Apesar da poesia crua, ela mistura, como em uma salada de frutas, o melhor que existe dentro de si mesma. "Eu de fato peguei a câmera e falei. Mas, antes, eu estudei. Pensei em como ia falar, o que ia escrever e como construir aquela arte específica para publicar. A performance na internet perdeu um pouco do senso artístico por estar muito alinhada apenas à estética. Agora, todo mundo performa, mas dentro da arte o funcionamento é outro."
Raízes nacionais
Em um mundo globalizado e hiperconectado, sobretudo em época de TikTok, Gabisteca nada contra a maré. Suas referências não vêm de algoritmos ou de tendências virais estrangeiras, mas do cinema e da literatura brasileira. Ela se assume como uma entusiasta da cultura nacional, citando clássicos como Eu Sei Que Vou Te Amar, de Arnaldo Jabor (protagonizado por Fernanda Torres), e Bye Bye Brasil.

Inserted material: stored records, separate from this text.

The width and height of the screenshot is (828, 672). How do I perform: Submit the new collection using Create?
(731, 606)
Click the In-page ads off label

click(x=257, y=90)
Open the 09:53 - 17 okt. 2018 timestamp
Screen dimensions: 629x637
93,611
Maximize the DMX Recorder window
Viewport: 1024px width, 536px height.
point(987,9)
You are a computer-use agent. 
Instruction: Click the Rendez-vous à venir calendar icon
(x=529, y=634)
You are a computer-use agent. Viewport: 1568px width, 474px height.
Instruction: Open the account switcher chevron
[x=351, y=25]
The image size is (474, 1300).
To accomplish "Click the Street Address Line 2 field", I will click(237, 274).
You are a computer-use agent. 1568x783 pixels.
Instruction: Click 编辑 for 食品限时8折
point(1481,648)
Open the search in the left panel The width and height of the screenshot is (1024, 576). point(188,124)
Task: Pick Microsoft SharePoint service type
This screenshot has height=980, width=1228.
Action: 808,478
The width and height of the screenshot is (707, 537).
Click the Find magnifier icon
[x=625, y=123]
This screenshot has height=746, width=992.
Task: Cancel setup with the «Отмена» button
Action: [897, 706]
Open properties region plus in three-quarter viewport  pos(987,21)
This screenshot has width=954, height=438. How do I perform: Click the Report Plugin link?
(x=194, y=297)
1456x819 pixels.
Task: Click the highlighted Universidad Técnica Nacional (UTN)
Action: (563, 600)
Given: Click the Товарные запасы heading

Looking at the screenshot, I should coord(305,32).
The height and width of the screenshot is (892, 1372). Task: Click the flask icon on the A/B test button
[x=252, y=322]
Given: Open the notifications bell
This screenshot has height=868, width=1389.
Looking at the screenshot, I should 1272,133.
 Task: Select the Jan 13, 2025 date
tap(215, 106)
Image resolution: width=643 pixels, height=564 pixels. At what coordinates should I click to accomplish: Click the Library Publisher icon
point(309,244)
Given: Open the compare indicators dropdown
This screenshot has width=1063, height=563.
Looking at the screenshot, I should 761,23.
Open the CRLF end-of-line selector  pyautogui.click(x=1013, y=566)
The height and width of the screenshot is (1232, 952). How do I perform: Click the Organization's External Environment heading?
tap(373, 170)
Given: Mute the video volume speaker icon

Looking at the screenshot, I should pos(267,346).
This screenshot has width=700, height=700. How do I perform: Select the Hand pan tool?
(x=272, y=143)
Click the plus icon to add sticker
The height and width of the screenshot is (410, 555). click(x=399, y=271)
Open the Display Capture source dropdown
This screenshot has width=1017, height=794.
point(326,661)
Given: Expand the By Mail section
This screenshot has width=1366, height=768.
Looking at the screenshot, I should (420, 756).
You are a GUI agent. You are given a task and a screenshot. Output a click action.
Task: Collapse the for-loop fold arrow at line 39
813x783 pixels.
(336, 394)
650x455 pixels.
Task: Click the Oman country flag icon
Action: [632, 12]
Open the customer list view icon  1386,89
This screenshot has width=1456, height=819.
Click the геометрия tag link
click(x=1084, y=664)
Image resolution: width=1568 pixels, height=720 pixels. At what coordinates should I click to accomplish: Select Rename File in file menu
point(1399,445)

A artista refuta a pressão de consumir best-sellers internacionais ou nomes óbvios da literatura estrangeira apenas por convenção. Para ela, a língua portuguesa e a identidade brasileira possuem uma poesia única que basta para sua formação."O Brasil tem uma poesia em ser brasileiro que cativa demais. Nossa cultura é muito mais nossa pelo simples fato de estarmos aqui. É onde a identificação acontece de forma 100% real", conclui.
Na pressa dos dias e da rotina, é comum que muitos conteúdos passem despercebidos no dedilhar das telas. Essa aceleração, que muitas vezes atropela a contemplação, faz com que as pessoas não percebam a poesia no cotidiano. No entanto, ela enxerga o momento atual com otimismo. Para a artista, a poesia produzida hoje não deve ser comparada à régua da literatura clássica, mas sim entendida como o "reflexo do nosso tempo".
"A gente faz a poesia do que vivemos agora. Não tem como fugir disso", acrescenta. Gabriela destaca que faz parte de um grupo de amigos artistas dedicados a estudar a relação entre a arte e a internet. Em outubro, ela se muda para a Itália, com o objetivo de se especializar ainda mais no teatro. Com muitos sonhos pela frente, Gabisteca tem conquistado um público fiel e apaixonado. Mais do que isso, tem criado uma estética única, que permanece viva entre a arte e a nostalgia.